Senjuti Vrata (Bengali: সেঁজুতি ব্রত) is an annual monthwide Hindu ritual or vrata (religious vow), mainly observed in the Bengali Hindu community in West Bengal and Bangladesh. The meaning of Senjuti is “observance of the evening lamp”. In the Bengali Hindu houses of rural Bengal, unmarried girls aged five to nine years observe this festival by painting alpana and lighting lamps in the courtyard of the house every evening for a month from the Sankranti of Kartik month to the last day of the month of Agrahayan or Agrahayan Sankranti (mid-October to mid-November). The purpose of the vrata is to get a good husband and family, to have children, to protect them and increase all kinds of wealth and to live happily and peacefully. In the alpana and rhyme of the vrata, these motives and real-life problems of the innocent mind are reflected. The Mynah bird appears frequently in the Alpana design of this vrata to keep away the co-wives.

==Rules==
This vrata is performed on the floor of the house in rural Bengal or the floor of the house. Being an unmarried girls festival, no Sanskrit mantra or Brahmin priest is required to observe the vrata.

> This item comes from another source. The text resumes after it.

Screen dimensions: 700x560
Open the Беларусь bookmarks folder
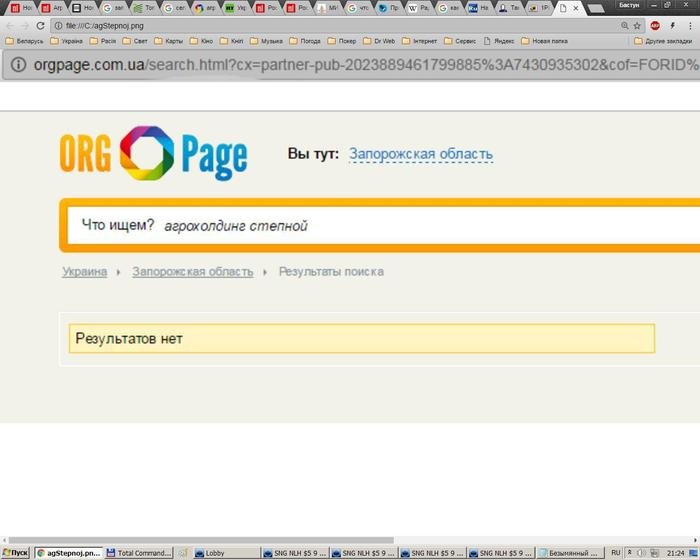pyautogui.click(x=25, y=41)
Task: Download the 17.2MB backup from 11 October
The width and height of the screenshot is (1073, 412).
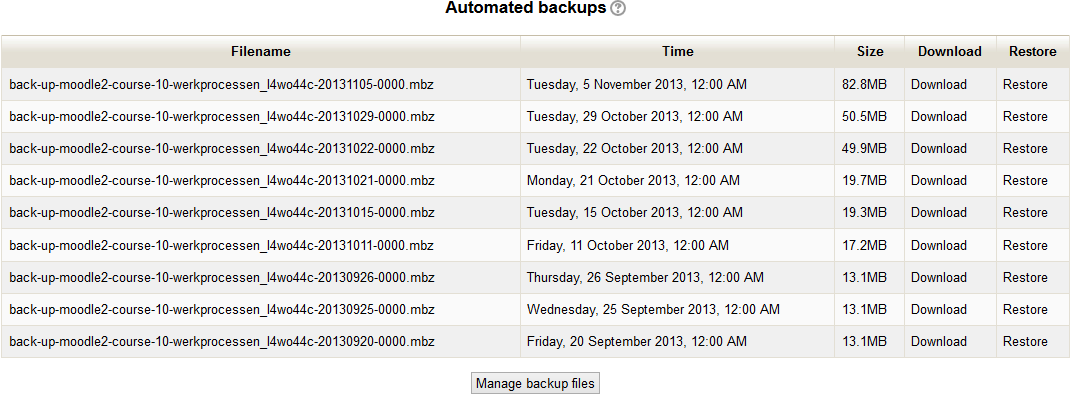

There are three stages of Senjuti Vrat. Namely: accumulation, verb and rhyme.

- In the first stage, the necessary rituals for observing the fast, i.e. a pitcher, 'pituli' made of akshat rice powder, a large amount of 'durba' grass, incense, lamps and a water pot have to be collected.
- In the second stage, in the hope of realizing the desire of the virgin mind, Shiva idol, Shiva temple, Ganga Jamuna, trees, houses, householders, kitchens, utensils and jewellery, ten dolls, 'Hatha Po Kankhe Po' etc. have to be drawn in the diagram of 52 subjects.
- In the third stage, 52 rhymes have to be recited to fulfil the desire with a durba on each diagram.
At the end of the vrata, the grass is lifted from the courtyard placed in the pitcher and bowed down to the necklace.
- After four years of regular observance of the vrata, the vrata is celebrated by offering clothes, sheets, panchamrit, honey bowls and Dakshina with food to three Brahmins.